=== WHAT THE TASK ASKS ===
Pictures in the data must not be copied, but everything else should be output exactly.

=== DATA SUPPLIED ===
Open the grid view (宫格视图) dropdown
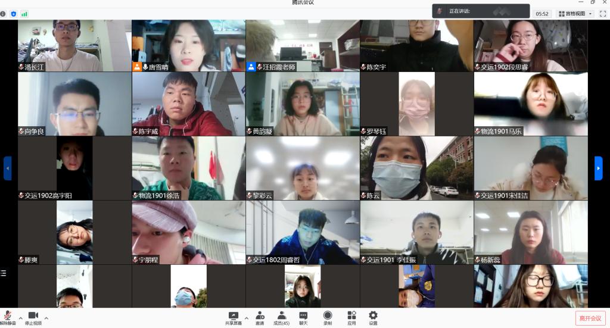 [575, 13]
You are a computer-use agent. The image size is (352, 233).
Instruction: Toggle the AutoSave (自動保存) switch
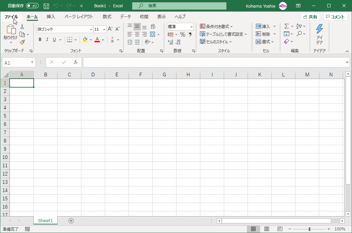coord(32,6)
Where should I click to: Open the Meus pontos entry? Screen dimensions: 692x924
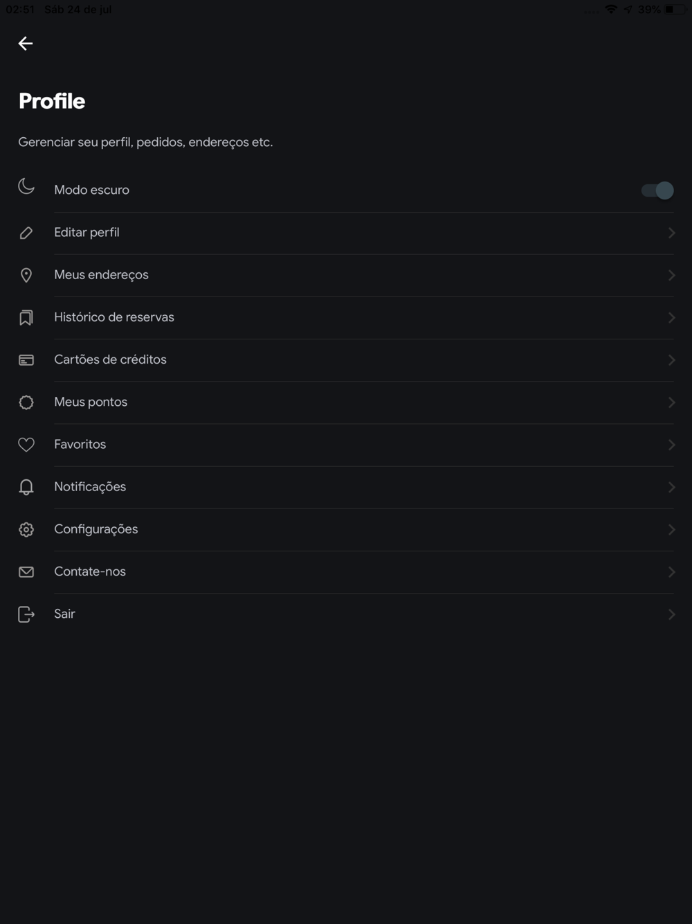point(91,402)
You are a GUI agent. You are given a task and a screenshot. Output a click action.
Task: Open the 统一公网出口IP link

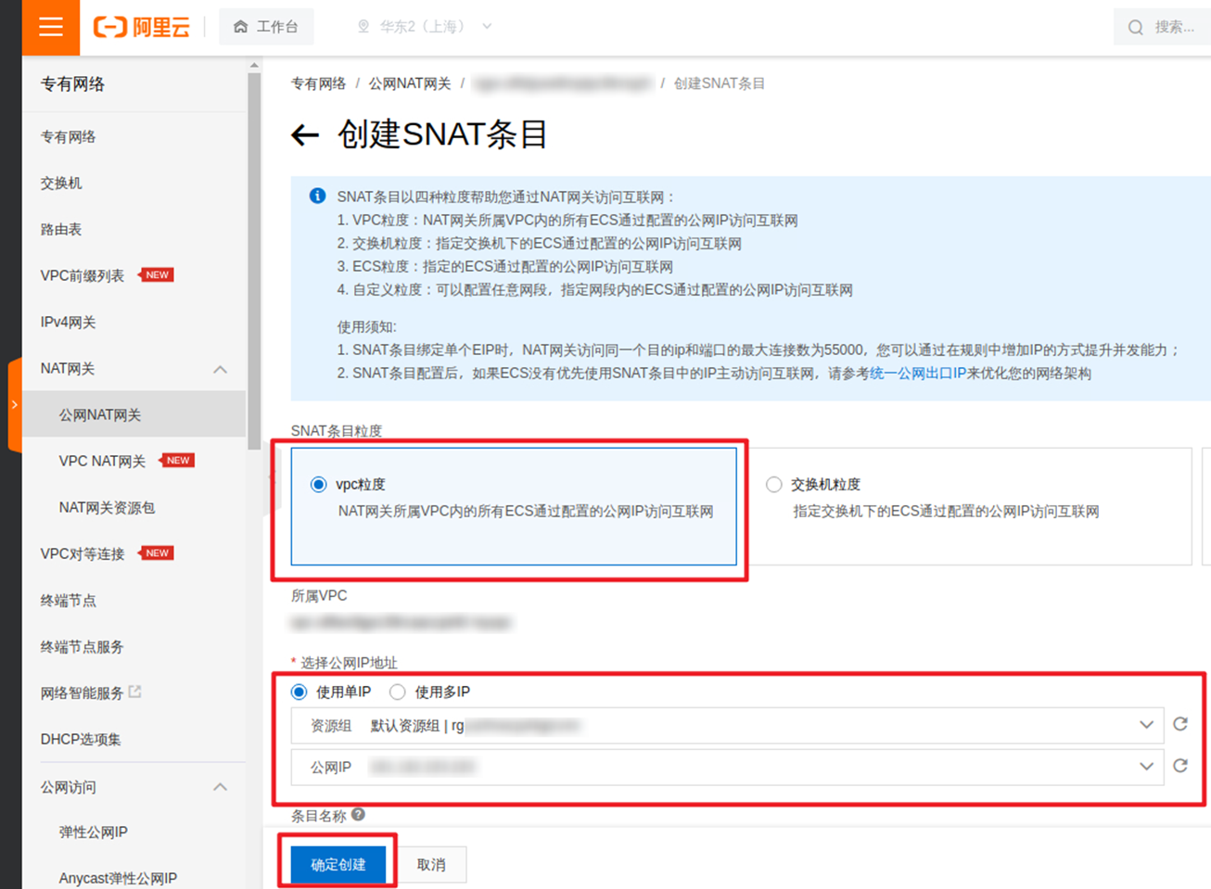click(x=918, y=373)
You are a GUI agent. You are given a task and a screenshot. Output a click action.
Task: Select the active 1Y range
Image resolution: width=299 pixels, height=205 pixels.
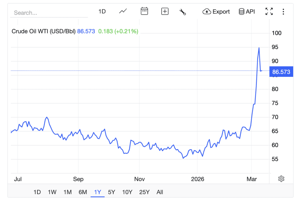click(x=98, y=192)
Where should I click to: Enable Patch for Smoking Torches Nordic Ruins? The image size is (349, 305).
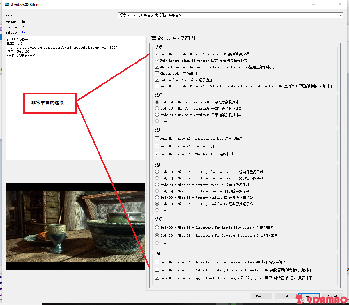click(x=157, y=86)
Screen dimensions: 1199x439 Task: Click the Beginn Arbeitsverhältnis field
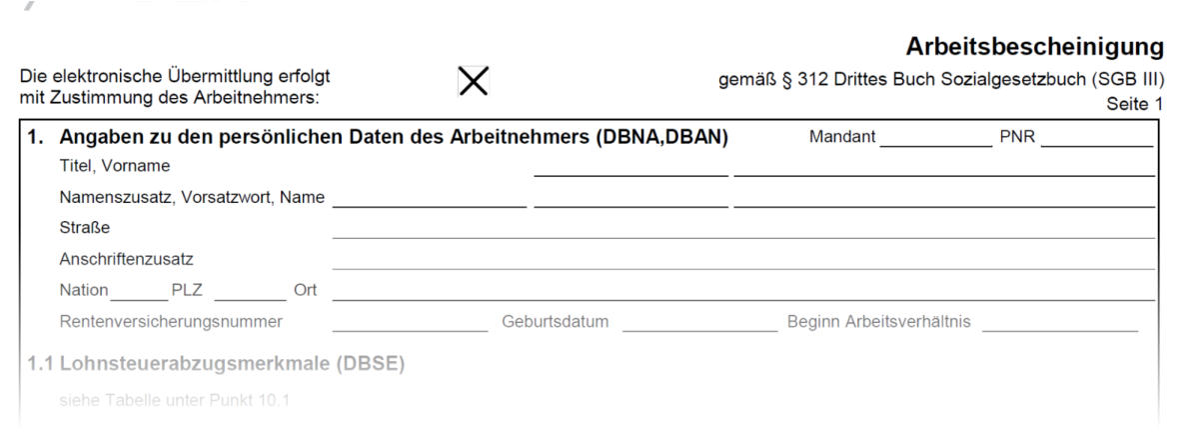1059,322
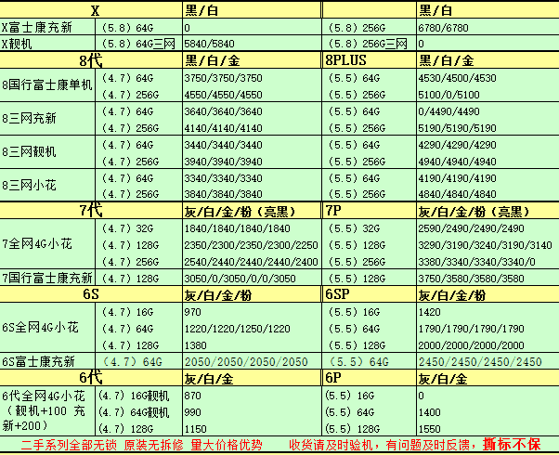Click the 8国行富士康单机 label cell
The width and height of the screenshot is (559, 455).
(47, 85)
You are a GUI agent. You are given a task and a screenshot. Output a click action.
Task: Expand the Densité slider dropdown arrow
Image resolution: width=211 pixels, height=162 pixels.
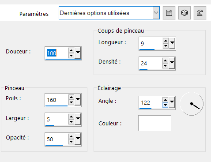pyautogui.click(x=172, y=63)
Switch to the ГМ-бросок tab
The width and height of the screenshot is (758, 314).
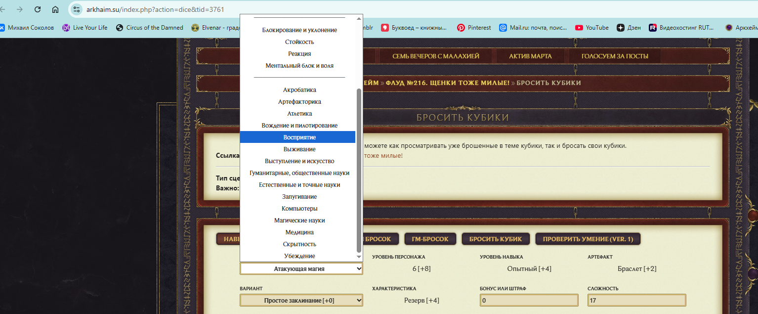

=== OUTPUT FOR THIS EXERCISE ===
Open the grid view (宫格视图) dropdown
 [575, 13]
You are a computer-use agent. The image size is (352, 233).
Instruction: Toggle the AutoSave (自動保存) switch
coord(32,6)
Where should I click to: Open the Meus pontos entry? Screen dimensions: 692x924
point(91,402)
You are a GUI agent. You are given a task and a screenshot. Output a click action.
Task: Open the 统一公网出口IP link

click(x=918, y=373)
You are a GUI agent. You are given a task and a screenshot. Output a click action.
Task: Select the active 1Y range
Image resolution: width=299 pixels, height=205 pixels.
click(x=98, y=192)
Where should I click to: Enable Patch for Smoking Torches Nordic Ruins? The image size is (349, 305).
click(x=157, y=86)
Screen dimensions: 1199x439 Task: Click the Beginn Arbeitsverhältnis field
1059,322
Click the 8国行富士康单机 label cell
The width and height of the screenshot is (559, 455).
(47, 85)
You are a GUI agent. You are given a task and a screenshot. Output a click action.
Task: Expand the Densité slider dropdown arrow
Image resolution: width=211 pixels, height=162 pixels.
pyautogui.click(x=172, y=63)
Switch to the ГМ-бросок tab
The width and height of the screenshot is (758, 314).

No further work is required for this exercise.